Install python dependencies from conda and the `irwg` project package with



```bash

conda env create -f environment.yml

conda activate irwg

python setup.py develop

```



If the dependencies in `environment.yml` change, update dependencies with



```bash

conda env update --file environment.yml

```



## Organisation of the code



* `./irwg/data/` contains data loaders and missingness generators.

* `./irwg/models/` contains the neural network model implementations.

* `./irwg/sampling/` contains the code related to VAE sampling.

  * `test_step_vae_sampling.py` contains the implementations of the methods in the paper.

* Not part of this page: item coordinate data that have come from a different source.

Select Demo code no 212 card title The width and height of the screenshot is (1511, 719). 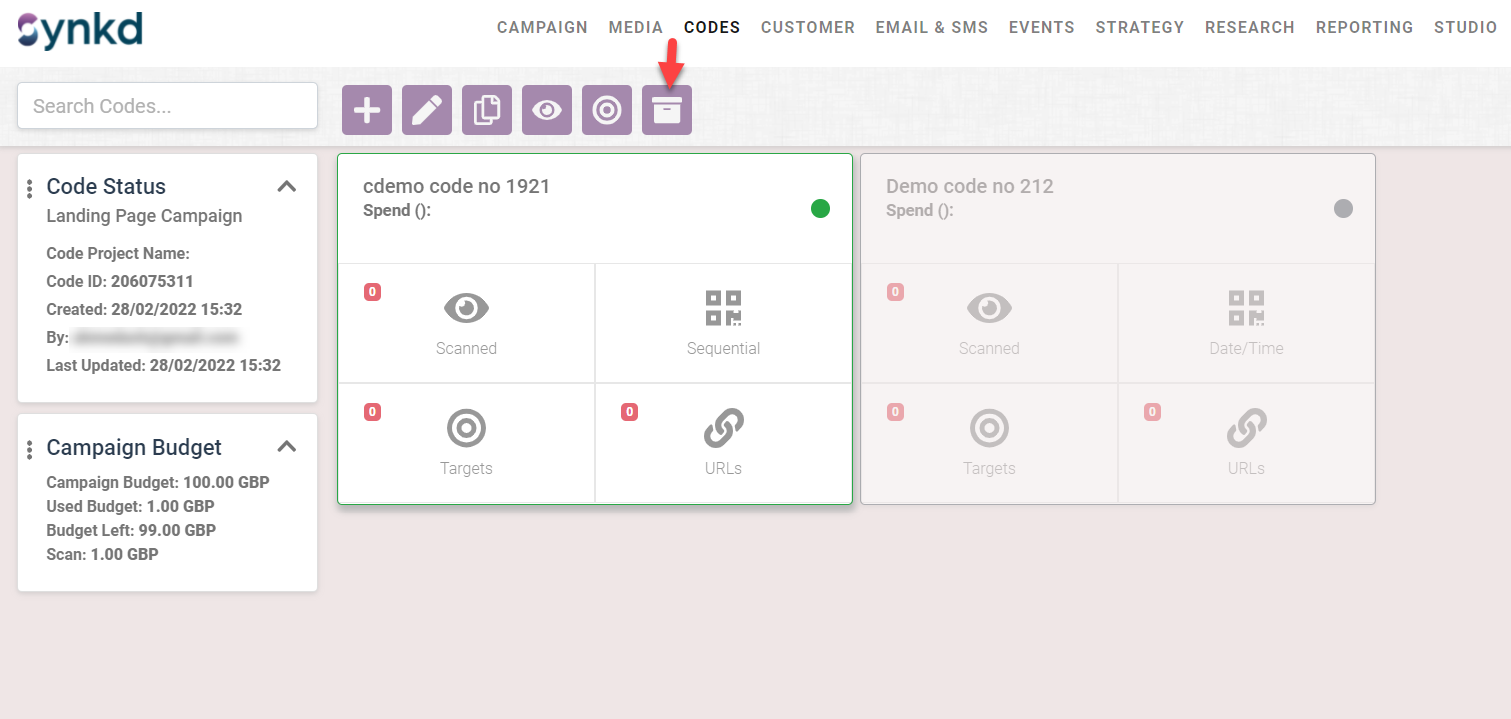point(969,186)
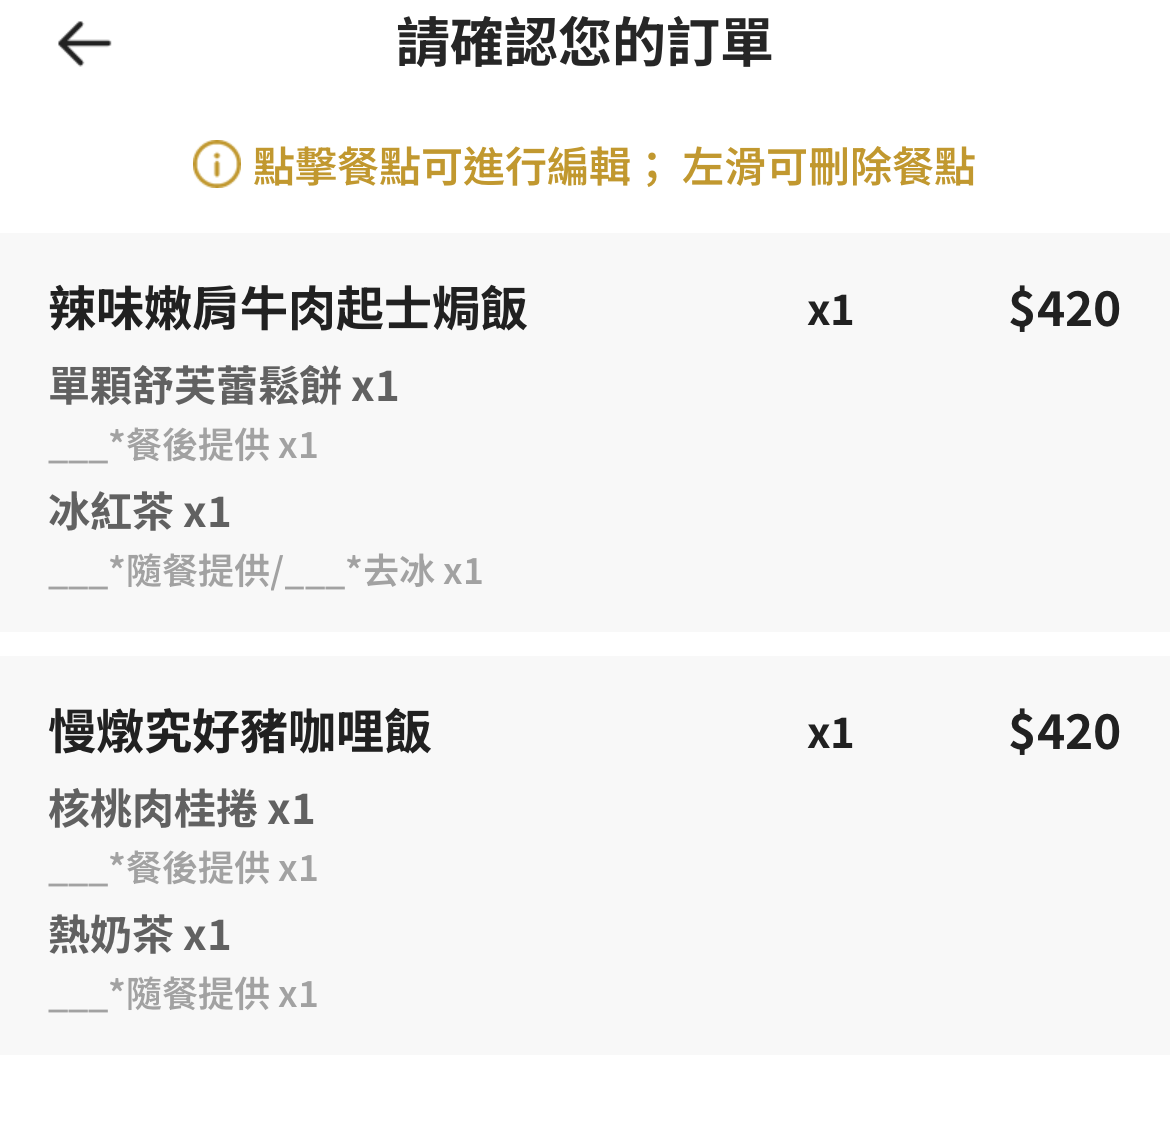Screen dimensions: 1170x1146
Task: Edit the 慢燉究好豬咖哩飯 order item
Action: pyautogui.click(x=240, y=732)
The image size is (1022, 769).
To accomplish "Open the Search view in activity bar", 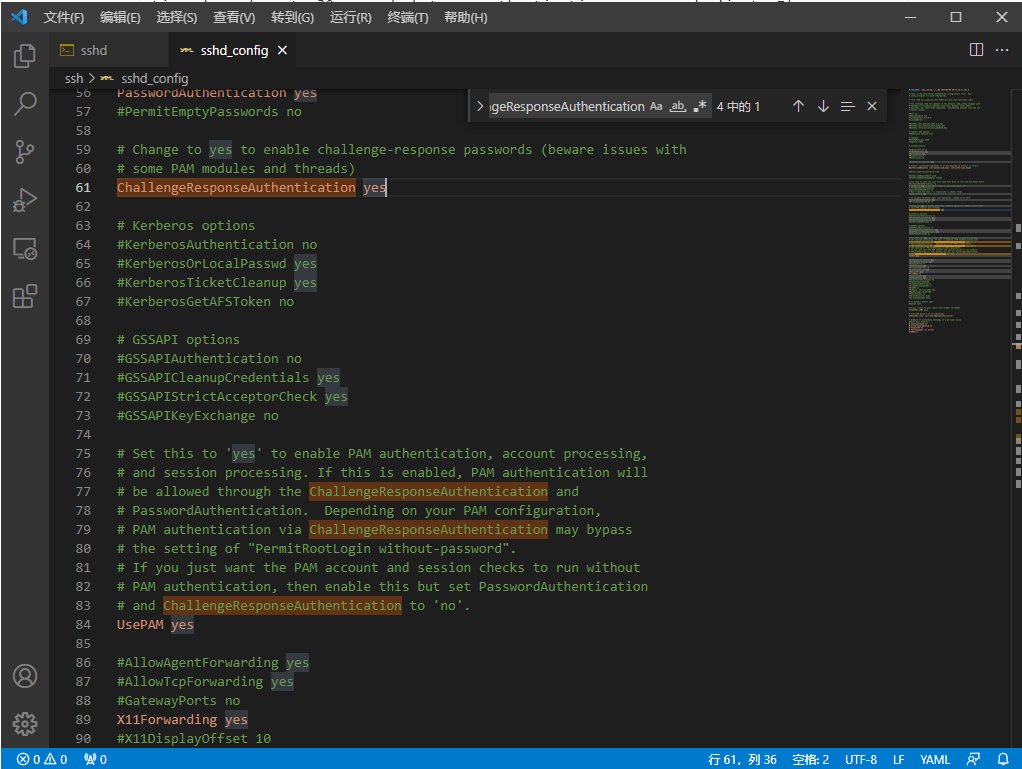I will pos(25,103).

  (Note: some method names are different from the paper)

  * LAIR is implemented in a class called `TestVAELatentAdaptiveImportanceResampling`

  * AC-MWG is implemented in a class called `TestVAEAdaptiveCollapsedMetropolisWithinGibbs`

* `./configs/` contains the yaml configuration files containing all the information about each experiment.

* `./helpers/` directory contains various helper scripts for the analysis of the imputations.

  * `compute_mnist_mog_posterior_probs.py` computes the metrics on MNIST-GMM data.

  * `eval_large_uci_joint_imputed_dataset_divergences.py` computes the metrics on UCI data and stores into a file.

  * `eval_omniglot_joint_imputed_dataset_fids.py` computes the metrics on Omniglot data and stores into a file.

  * `create_marginal_vae_imputations.py` creates imputations by sampling the marginal of the VAE (i.e. unconditional imputation baseline)

  * Configs for the helper scripts are also located in `./configs/` directory.

* `./notebooks/` contain analysis notebooks that produce the figures in the paper, using the outputs from the helper scripts.



## Running the code



Activate the conda environment



```bash

conda activate irwg

```



### VAE training



To train the VAE, which we use for sampling run e.g. 



```bash

python train.py --config=configs/mnist_gmm/vae_convresnet3.yaml

```



### VAE sampling



Then, to sample a VAE using one of the methods run



```bash

python test.py --config=configs/mnist_gmm/samples/vae_convresnet3_k4_irwg_i1_dmis_gr_mult_replenish1_finalresample.yaml

```



### Analysis helper scripts



Then, use `./helpers/compute_mnist_mog_posterior_probs.py` to compute the metrics and store them in a file, and then plot them in a notebook.



Similarly, for UCI data use `./helpers/eval_large_uci_joint_imputed_dataset_divergences.py` to compute the metrics, and then plot them in a notebook.